- Challenges
1. Retype the DMA passage word for word, everything from "But what about" down to "the new one.".
2. Decide whether each statement agrees with the DMA passage, and answer yes or no along with the passage's deciding words, quoted exactly. (a) Contiguous allocation of data blocks under Linux improves the efficiency of the transfer. (b) Most PCI controller-chip manufacturers have built-in buffers for this buffering purpose. (c) A thread or timer that polls the DMA progress can eliminate the need for the interrupt entirely.

--- start Document ---

Linux, however, allows the contiguous allocation of data blocks (Figure 4). While this will not improve the efficiency of the transfer, it certainly simplifies the design of the RAM-based FIFO.
The adcSetupChainDescriptor routine can be simplified as follows:
adcSetupChainDescriptors(PDEVICE_EXTENSION pde)
{
PHYSICAL_ADDRESS physicalAddress;
PWORD bufPhyAddr;
PWORD bufSysAddr = (PWORD)pde->dmaInpBuf;
DWORD blockSize,
DWORD bufSize = DMAINPBUFSIZE * 2L;
DWORD bufCount = 0;
WORD descIndex = 0;
DWORD firstBlockAddr;
physicalAddress = 0;
bufPhyAddr = (PWORD)virt_to_phys((PVOID)bufSysAddr);
// Compute the number of bytes actually used in the first and last pages
blockSize = 0x00001000L – ((DWORD)bufPhyAddr & 0x00000fff);
pde->dmaInpChain[0].pciAddr = virt_to_phys(bufSysAddr);
// Save the source address in the descriptor block
pde->dmaInpChain[0].localAddr = (ULONG)(&nulldaqMemoryMap->acqResultsFIFO);
// Save the count in the descriptor block
pde->dmaInpChain[0].transferByteCount = blockSize;
// Set the next descriptor address
// Control: bit 0 = 1 –> Descriptor address is in pci address space
// bit 1 = 0 –> Not end of chain
// bit 2 = 0 –> No interrupt on terminal count
// bit 3 = 1 –> Direction is local bus to pci bus
pde->dmaInpChain[0].descriptorPointer = (pde->dmaInpChain[0].descriptorPointer & 0xfffffff0L) | 0x00000009L;
// Update the buffer count
bufCount += blockSize;
// Assumes 2 byte sample size
bufSysAddr += (blockSize / 2);
// Done, the desc. pointer of this block must point back to the block to complete the circular
pde->dmaInpChain[0].descriptorPointer = (firstBlockAddr & 0xfffffff0L) | 0x00000009L;
}
The question now becomes: Do we need any data buffering on our device at all? The answer is yes. Buffering on the device cannot be completely eliminated since we need to withstand latencies on the PCI bus interface itself. This means that we must be able to buffer small amounts of data until the PCI bus can get around to servicing the device’s DMA requests. However, most PCI controller-chip manufacturers have built-in buffers for this purpose, so the added design cost is negligible. You may find hardware-based FIFO on some manufacturers’ PCI data acquisition devices. This normally is due to expediency rather than design. Some have retained the FIFOs since many PCI devices have been ported from ISA-based equivalent devices.
But what about our interrupt? Since we no longer need to use it to manage the transfer of data, do we still need it? The answer is maybe. We still need to monitor the progress of our data transfers so we can use the DMA block complete interrupt to manage state variables and update pointers.
Under most PCI controller implementations, you still can receive your DMA block complete. You simply no longer have to clean up the old DMA and set up the new one.
However, we can take this a step further. With the appropriate hardware and PCI controller implementations, it is possible to eliminate the need for the interrupt entirely by using a thread or timer that can wake up periodically and poll the progress of the DMA process. Using the thread or timer wake-up and poll method means that the hardware need not implement the interrupt at all, freeing up a valuable resource within the PC.
If you are worried about the latency of a thread vs. the interrupt, then you may want to use the interrupt scheme anyway. This, however, only is necessary when there is a need to see the input data as quickly as possible.

--- end Document ---
--- start Material supplied ---

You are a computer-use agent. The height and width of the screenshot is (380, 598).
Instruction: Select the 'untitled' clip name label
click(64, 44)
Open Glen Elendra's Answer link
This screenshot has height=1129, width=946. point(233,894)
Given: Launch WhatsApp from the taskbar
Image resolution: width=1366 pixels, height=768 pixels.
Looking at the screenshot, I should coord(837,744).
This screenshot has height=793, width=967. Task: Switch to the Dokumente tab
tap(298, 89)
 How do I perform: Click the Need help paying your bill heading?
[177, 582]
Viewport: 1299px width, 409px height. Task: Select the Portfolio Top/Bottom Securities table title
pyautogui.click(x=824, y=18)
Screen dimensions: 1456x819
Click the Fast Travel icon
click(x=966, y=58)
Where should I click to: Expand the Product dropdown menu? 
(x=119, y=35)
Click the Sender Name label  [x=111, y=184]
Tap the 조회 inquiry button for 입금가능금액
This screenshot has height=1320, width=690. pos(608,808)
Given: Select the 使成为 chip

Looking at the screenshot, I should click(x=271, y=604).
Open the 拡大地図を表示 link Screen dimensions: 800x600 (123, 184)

--- end Material supplied ---

- Exercise answers
1.
But what about our interrupt? Since we no longer need to use it to manage the transfer of data, do we still need it? The answer is maybe. We still need to monitor the progress of our data transfers so we can use the DMA block complete interrupt to manage state variables and update pointers.
Under most PCI controller implementations, you still can receive your DMA block complete. You simply no longer have to clean up the old DMA and set up the new one.

2.
(a) No: "While this will not improve the efficiency of the transfer"
(b) Yes: "most PCI controller-chip manufacturers have built-in buffers for this purpose"
(c) Yes: "it is possible to eliminate the need for the interrupt entirely by using a thread or timer that can wake up periodically and poll the progress of the DMA process"